Cross connection control
Since water quality is a matter of mutual concern and benefit, we recognized the need to develop and implement a comprehensive Cross Connection Control Program to protect water quality in the distribution system. Therefore, the program covers not only City Water Utility customers, but also the other water providers within our boundaries: Glenmore-Ellison Improvement District, Rutland Waterworks and Black Mountain Irrigation District.
This is a cooperative effort between plumbing and health officials, water providers, property owners and certified testers to establish and administer guidelines for controlling cross connections and implementing means to ensure their enforcement so the public potable water supply will be protected both in the city main and within buildings.

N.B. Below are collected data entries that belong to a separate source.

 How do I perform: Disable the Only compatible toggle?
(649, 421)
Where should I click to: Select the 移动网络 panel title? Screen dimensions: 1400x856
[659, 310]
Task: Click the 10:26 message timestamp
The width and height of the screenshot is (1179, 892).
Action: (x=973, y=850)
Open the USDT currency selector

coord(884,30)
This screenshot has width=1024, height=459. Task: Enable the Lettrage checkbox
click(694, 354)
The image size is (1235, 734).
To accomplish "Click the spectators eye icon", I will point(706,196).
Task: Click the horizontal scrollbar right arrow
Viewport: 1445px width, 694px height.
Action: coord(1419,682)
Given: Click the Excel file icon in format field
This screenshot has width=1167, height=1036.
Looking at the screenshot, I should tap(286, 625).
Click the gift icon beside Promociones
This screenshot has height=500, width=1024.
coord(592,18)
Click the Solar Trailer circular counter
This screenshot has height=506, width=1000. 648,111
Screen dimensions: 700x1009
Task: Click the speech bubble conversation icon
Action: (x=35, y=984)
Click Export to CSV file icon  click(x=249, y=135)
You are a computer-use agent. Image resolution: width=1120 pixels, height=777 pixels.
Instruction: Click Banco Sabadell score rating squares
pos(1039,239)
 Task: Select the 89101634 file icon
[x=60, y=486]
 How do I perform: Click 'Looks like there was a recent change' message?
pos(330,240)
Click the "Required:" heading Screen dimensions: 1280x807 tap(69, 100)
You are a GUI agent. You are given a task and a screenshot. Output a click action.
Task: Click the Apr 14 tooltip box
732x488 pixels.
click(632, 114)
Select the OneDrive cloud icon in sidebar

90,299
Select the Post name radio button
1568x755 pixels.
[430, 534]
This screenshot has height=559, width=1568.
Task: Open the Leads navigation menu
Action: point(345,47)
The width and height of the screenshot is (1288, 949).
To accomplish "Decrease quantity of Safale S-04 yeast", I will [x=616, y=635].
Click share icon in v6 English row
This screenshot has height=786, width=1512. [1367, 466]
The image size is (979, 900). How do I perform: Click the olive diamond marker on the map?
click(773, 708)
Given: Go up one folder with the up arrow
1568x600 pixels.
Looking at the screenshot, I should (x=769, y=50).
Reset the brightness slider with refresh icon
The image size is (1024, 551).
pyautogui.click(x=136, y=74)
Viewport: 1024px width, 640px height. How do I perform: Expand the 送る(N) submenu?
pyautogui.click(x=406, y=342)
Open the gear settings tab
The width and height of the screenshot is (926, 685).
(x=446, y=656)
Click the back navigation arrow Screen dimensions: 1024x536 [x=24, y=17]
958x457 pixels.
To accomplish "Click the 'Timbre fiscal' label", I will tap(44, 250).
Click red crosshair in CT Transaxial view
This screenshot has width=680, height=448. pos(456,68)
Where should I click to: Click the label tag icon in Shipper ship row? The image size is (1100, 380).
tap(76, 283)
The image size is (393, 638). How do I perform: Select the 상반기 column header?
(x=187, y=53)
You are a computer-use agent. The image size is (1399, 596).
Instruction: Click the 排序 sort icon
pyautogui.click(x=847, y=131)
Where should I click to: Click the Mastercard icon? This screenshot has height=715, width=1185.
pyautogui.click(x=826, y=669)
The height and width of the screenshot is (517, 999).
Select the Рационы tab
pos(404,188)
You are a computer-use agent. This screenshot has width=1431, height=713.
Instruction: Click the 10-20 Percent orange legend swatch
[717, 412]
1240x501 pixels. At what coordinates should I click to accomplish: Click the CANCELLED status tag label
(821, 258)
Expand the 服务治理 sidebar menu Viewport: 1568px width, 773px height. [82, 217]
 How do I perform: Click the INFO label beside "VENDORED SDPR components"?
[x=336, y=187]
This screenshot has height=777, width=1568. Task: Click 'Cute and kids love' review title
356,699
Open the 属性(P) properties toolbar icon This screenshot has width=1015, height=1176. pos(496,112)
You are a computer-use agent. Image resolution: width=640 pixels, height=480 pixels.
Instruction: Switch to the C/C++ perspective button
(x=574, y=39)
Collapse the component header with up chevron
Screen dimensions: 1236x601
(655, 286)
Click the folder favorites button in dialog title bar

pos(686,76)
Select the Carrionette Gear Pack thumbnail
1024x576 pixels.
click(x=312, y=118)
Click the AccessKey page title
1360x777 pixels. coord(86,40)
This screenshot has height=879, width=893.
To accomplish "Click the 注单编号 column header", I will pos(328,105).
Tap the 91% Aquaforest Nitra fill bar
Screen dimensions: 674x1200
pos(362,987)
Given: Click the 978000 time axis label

The elements of the program define the type of protection required and responsibility for the administration and enforcement.
As of 2019, there are 2,298 facilities participating in the program and approximately 5,343 backflow preventers currently being tracked.
We employ a full time Cross Connection Control Program coordinator to develop, implement and maintain a program that focuses on industrial, commercial, institutional and agricultural water utility customers. The coordinator checks connections to determine whether pipes, vessels or other devices exist that would allow fluid contaminants to enter the water system by backflow.
Our plumbing inspectors ensure that adequate protective equipment is installed in new or renovated buildings. All installations are subject to yearly testing and inspection programs administered by the Cross Connection Control coordinator.
You may receive a letter stating that appropriate cross connection control assemblies must be installed on your property to comply with the City of Kelowna's Water Regulation Bylaw, or your cross connection devices are due for testing.
In both situations, contract a certified tester (i.e. journeyman plumber, mechanical contractor), who will install the cross connection control on the identified water supplies or test and submit the test report(s) to the water purveyor (you should also receive a copy of the report).
Generally, it’s the owner of the property or agent of the owner (i.e. property manager), or as identified in the lease agreement. If the cross connection control device belongs to the tenant, then the tenant should be responsible.
Yes, however each request must be presented in writing to the Cross Connection Control officer and will be individually assessed due to the factors involved (i.e. degree of hazard, type of protection, etc.).
Cross connection control devices have internal seals, springs and moving parts that are subject to fouling, wear or fatigue. Therefore, all cross connection control devices have to be tested periodically to ensure they’re functioning properly.
A cross connection is a direct arrangement of a piping line that allows the potable water supply to be connected to a line that contains a contaminant. An example is a common garden hose attached to a hose bib with the end of the hose lying in contaminated water.
There are some typical cross connections found in a residential home:
- Outdoors: The most common example in a home environment is a garden hose attached to an outside tap or hose bib, with the end of the hose connected to a pesticide sprayer or left submerged in an ornamental pool; underground lawn watering (irrigation) systems
- Indoor Fixtures: Laundry sink c/w hose, handheld shower heads immersed in water, alternative heating systems and auxiliary water sources
- Other: Boilers, fire protection systems and in-home water treatment (softeners) systems, high pressure washer, etc.
Yes. Essentially, all cross connection control devices cause some degree of pressure loss. The typical pressure drop across a device depends on the type, make, size and location of the device. Refer to the manufacturer’s literature.
- Air gap
- Atmospheric vacuum breakers (including hose connection vacuum breakers)
- Pressure vacuum breakers (including a backflow preventer with intermediate atmospheric vent for ½" and ¾" lines)
- Double check valve assembly
- Reduced pressure zone backflow preventers
An air gap is the physical separation of the potable and non-potable system by an air space. The vertical distance between the supply pipe and the flood level rim should be two times the diameter of the supply pipe, but never less than 1”. The air gap can be used on a direct or inlet connection and for all toxic substances.
System without an air gap
System with an air gap
Back-siphonage is the reversal of normal flow in a system caused by negative pressure (vacuum or partial vacuum) in the supply piping.
Back-siphonge can be created when water stops being supplied due to nearby fire-fighting, repairs or breaks in city mains, etc.; the effect is like sipping an ice cream soda by inhaling through a straw, which induces a flow in the opposite direction.
Backpressure is the reversal of normal flow in a system due to an increase in the downstream pressure above that of the supply pressure.
Backpressure-backflow is created when the downstream pressure exceeds the supply pressure, which is possible in installations such as heating systems, elevated tanks and pressure-producing systems. An example would be a hot water space heating boiler operating under 15-20 lbs. pressure, coincidental with a reduction of the city water supply below such pressure (or higher in most commercial boilers). As water tends to flow in the direction of least resistance, a backpressure-backflow condition would be created, and the contaminated boiler water would flow into the potable water supply.